The second monthly single is out!
I was leaving Radio Borders one night and met Walter Elliot (poet, historian, archaeologist) at the door, he handed me some words and said I might like to do something with them. A few weeks later I had absorbed the words and they had taken a slightly different shape as a song, a few years later and here it is: The poem Walter gave me was his own, called Yarrow (a charm) and inspired by the translation of a Scottish Gaelic poem that described some of the properties of Yarrow. The Yarrow plant has been used in medicine for centuries and has a reputation as a sacred plant with numerous healing and magical properties. It is found around the world and in the Yarrow valley. As a poet with a keen interest in social history, Walter says: “There’s a huge tree of knowledge that has more or less been lost. The reason I write books is to pass on the knowledge I have collected.”

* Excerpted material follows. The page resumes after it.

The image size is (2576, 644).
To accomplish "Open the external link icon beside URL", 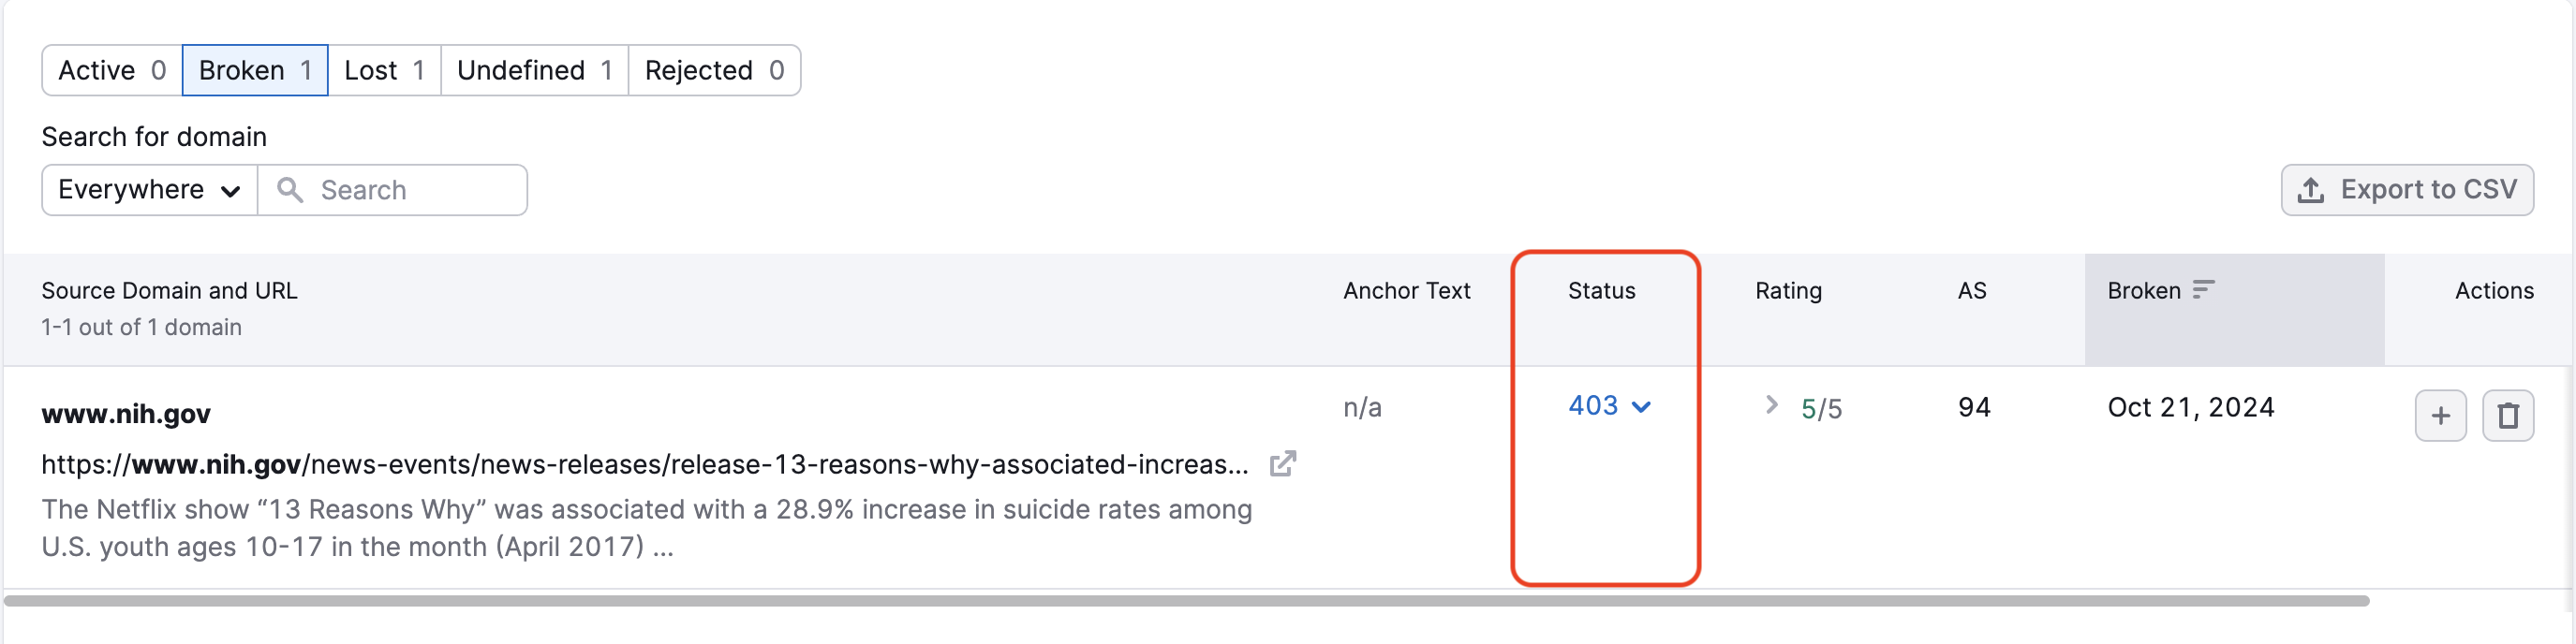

At the heart of this song are the female roles of caretaker, and as objects of beauty, purity or eroticism: we now renegotiate our roles with the world around us, showing ourselves, and each other, what femininity is and that it shouldn’t be dictated by the conventions around us. The girl, the woman, the leader, the servant, the submissive and the aggressor are the same beautiful, complex person here; the same voice. The familiar idea that we need something outside of ourselves in order to be enough is wrong: she’s already enough just as she is. Wouldn’t it be good if our ambitions were free of all this?